En conséquence, il y a lieu de déclarer non écrite la clause du contrat de prêt n°00610900787001 intitulée « XI – EXIGIBILITE ANTICIPEE » et il sera pris acte de l’absence de résolution du contrat de prêt de plein droit et donc de la déchéance du terme survenu suite à l’application de cette clause.
Sur la résolution judiciaire
Selon l’article 1184 du code civil dans sa version applicable au litige, la condition résolutoire est toujours sous-entendue dans les contrats synallagmatiques, pour le cas où l’une des deux parties ne satisfera point à son engagement. Dans ce cas, le contrat n’est point résolu de plein droit. La partie envers laquelle l’engagement n’a point été exécuté, a le choix ou de forcer l’autre à l’exécution de la convention lorsqu’elle est possible, ou d’en demander la résolution avec dommages et intérêts. La résolution doit être demandée en justice, et il peut être accordé au défendeur un délai selon les circonstances.
L’inefficacité de la clause de déchéance du terme n’interdit nullement au prêteur de solliciter la résolution judiciaire de celui-ci, en cas de manquement grave des emprunteurs à leurs obligations contractuelles.
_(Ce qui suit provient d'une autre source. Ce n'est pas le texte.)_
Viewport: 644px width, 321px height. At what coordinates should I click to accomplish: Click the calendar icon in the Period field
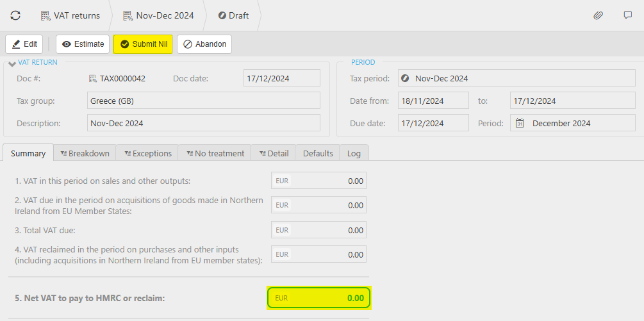pos(520,123)
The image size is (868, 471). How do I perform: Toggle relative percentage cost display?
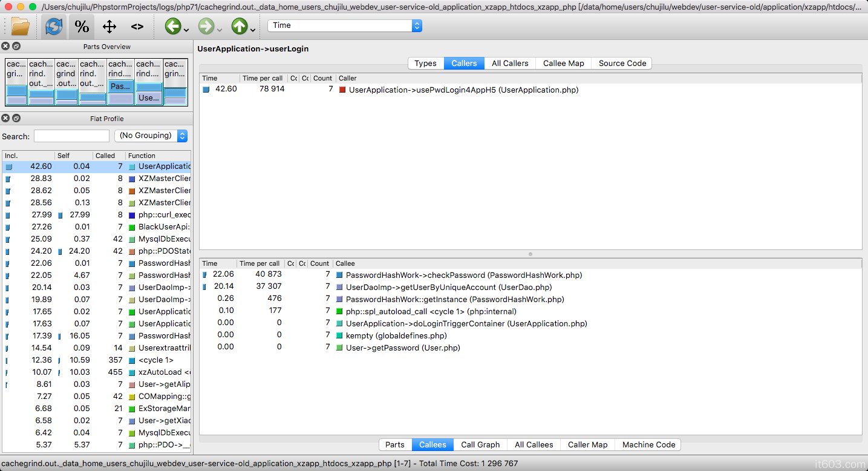click(82, 26)
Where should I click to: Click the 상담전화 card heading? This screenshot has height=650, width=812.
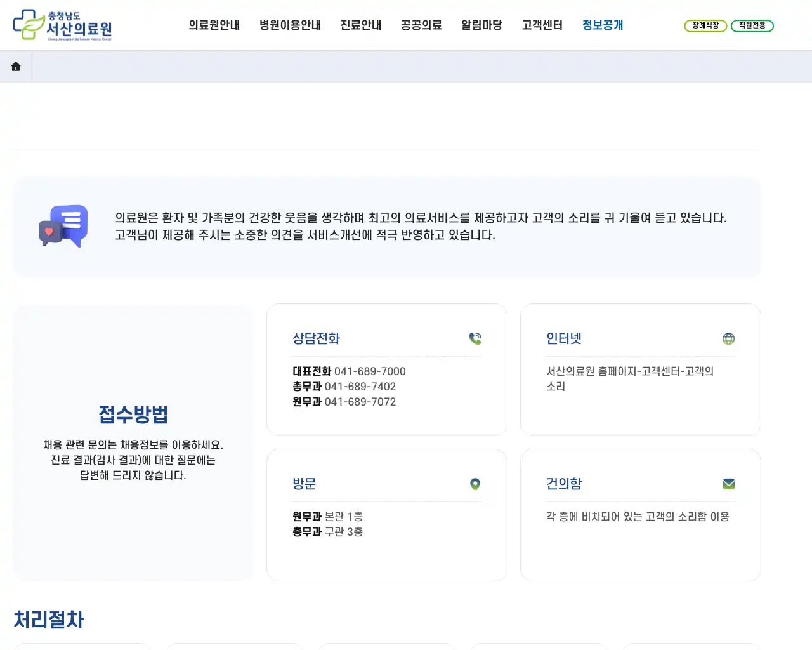tap(316, 338)
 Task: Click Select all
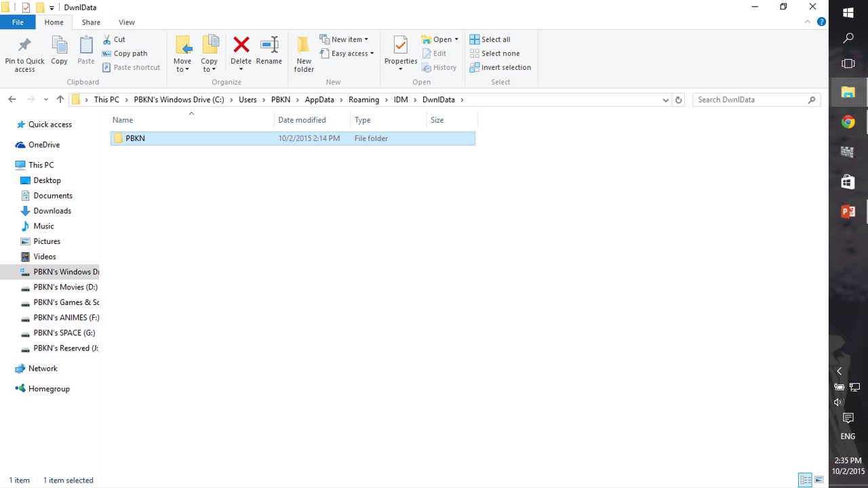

En l’espèce, il ressort du relevé de compte du prêt n°00610900787001, établi à la date du 19 aout 2022, que les emprunteurs n’ont respecté que partiellement leurs obligations depuis l’obtention du prêt le 09 juin 2009, puisque le compte présente un solde débiteur 2.518,50 euros en date du 12 octobre 2010 et qu’ils n’ont pas réglé par la suite les échéances des 05 novembre 2011, 05 janvier 2014, 05 février 2018, 05 juin 2018, 05 juin 2019, 5 septembre 2019, soit à 06 reprises. Malgré les mises en demeure adressées par la banque les 03 août 2020 et 01er octobre 2020, leur compte présente un solde débiteur de 2.404,12 euros au 14 octobre 2020. Cette défaillance, même partielle, constitue un manquement contractuel suffisamment grave pour justifier la résolution du contrat de crédit aux torts des emprunteurs.
Par conséquent, il conviendra de prononcer la résolution du contrat de prêt n° n°00610900787001 conclu le 09 juin 2009 entre la S.A CIFD et Madame [W] [Q] et Monsieur [T] [I]. Cependant, il convient de la qualifier de résiliation, prononcée aux torts des emprunteurs, qui n’a d’effet que pour l’avenir, sans anéantir rétroactivement le contrat, afin de tenir compte des échéances déjà réglées.
La résiliation sera prononcée à effet du 16 avril 2026, date de la présente décision.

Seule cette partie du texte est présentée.